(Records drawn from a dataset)
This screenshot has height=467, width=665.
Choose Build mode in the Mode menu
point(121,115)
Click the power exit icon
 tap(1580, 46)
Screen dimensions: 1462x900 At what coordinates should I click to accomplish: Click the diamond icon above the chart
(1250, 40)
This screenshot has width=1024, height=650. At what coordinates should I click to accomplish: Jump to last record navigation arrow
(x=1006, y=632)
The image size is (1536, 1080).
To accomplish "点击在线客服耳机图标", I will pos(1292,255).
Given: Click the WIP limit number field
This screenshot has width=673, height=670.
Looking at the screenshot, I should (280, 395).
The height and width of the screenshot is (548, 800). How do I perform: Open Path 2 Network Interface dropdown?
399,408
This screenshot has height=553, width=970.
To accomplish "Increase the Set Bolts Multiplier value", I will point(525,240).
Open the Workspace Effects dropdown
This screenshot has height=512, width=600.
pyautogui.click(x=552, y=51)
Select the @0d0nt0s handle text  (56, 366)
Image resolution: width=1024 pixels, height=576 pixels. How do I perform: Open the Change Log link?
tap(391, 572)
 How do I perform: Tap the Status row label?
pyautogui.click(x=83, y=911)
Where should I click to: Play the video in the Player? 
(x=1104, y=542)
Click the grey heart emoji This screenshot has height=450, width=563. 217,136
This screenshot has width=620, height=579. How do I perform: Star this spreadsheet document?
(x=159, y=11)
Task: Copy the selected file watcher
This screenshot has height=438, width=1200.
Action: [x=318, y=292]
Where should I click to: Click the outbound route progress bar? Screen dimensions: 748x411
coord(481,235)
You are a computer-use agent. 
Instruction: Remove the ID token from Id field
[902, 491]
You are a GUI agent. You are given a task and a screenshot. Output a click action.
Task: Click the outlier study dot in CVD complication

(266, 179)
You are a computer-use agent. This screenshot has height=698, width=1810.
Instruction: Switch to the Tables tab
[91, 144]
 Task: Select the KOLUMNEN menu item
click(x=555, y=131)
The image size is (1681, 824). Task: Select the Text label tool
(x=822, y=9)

Exercise directions
From the first line to the last, return the data exactly.

Task response
This screenshot has height=467, width=665.
Choose Build mode in the Mode menu
point(121,115)
Click the power exit icon
 tap(1580, 46)
Screen dimensions: 1462x900 At what coordinates should I click to accomplish: Click the diamond icon above the chart
(1250, 40)
This screenshot has width=1024, height=650. At what coordinates should I click to accomplish: Jump to last record navigation arrow
(x=1006, y=632)
The image size is (1536, 1080).
To accomplish "点击在线客服耳机图标", I will pos(1292,255).
Given: Click the WIP limit number field
This screenshot has width=673, height=670.
Looking at the screenshot, I should (280, 395).
The height and width of the screenshot is (548, 800). How do I perform: Open Path 2 Network Interface dropdown?
399,408
This screenshot has height=553, width=970.
To accomplish "Increase the Set Bolts Multiplier value", I will point(525,240).
Open the Workspace Effects dropdown
This screenshot has height=512, width=600.
pyautogui.click(x=552, y=51)
Select the @0d0nt0s handle text  (56, 366)
Image resolution: width=1024 pixels, height=576 pixels. How do I perform: Open the Change Log link?
tap(391, 572)
 How do I perform: Tap the Status row label?
pyautogui.click(x=83, y=911)
Where should I click to: Play the video in the Player? 
(x=1104, y=542)
Click the grey heart emoji This screenshot has height=450, width=563. 217,136
This screenshot has width=620, height=579. How do I perform: Star this spreadsheet document?
(x=159, y=11)
Task: Copy the selected file watcher
This screenshot has height=438, width=1200.
Action: [x=318, y=292]
Where should I click to: Click the outbound route progress bar? Screen dimensions: 748x411
coord(481,235)
You are a computer-use agent. 
Instruction: Remove the ID token from Id field
[902, 491]
You are a GUI agent. You are given a task and a screenshot. Output a click action.
Task: Click the outlier study dot in CVD complication

(266, 179)
You are a computer-use agent. This screenshot has height=698, width=1810.
Instruction: Switch to the Tables tab
[91, 144]
 Task: Select the KOLUMNEN menu item
click(x=555, y=131)
The image size is (1681, 824). Task: Select the Text label tool
(x=822, y=9)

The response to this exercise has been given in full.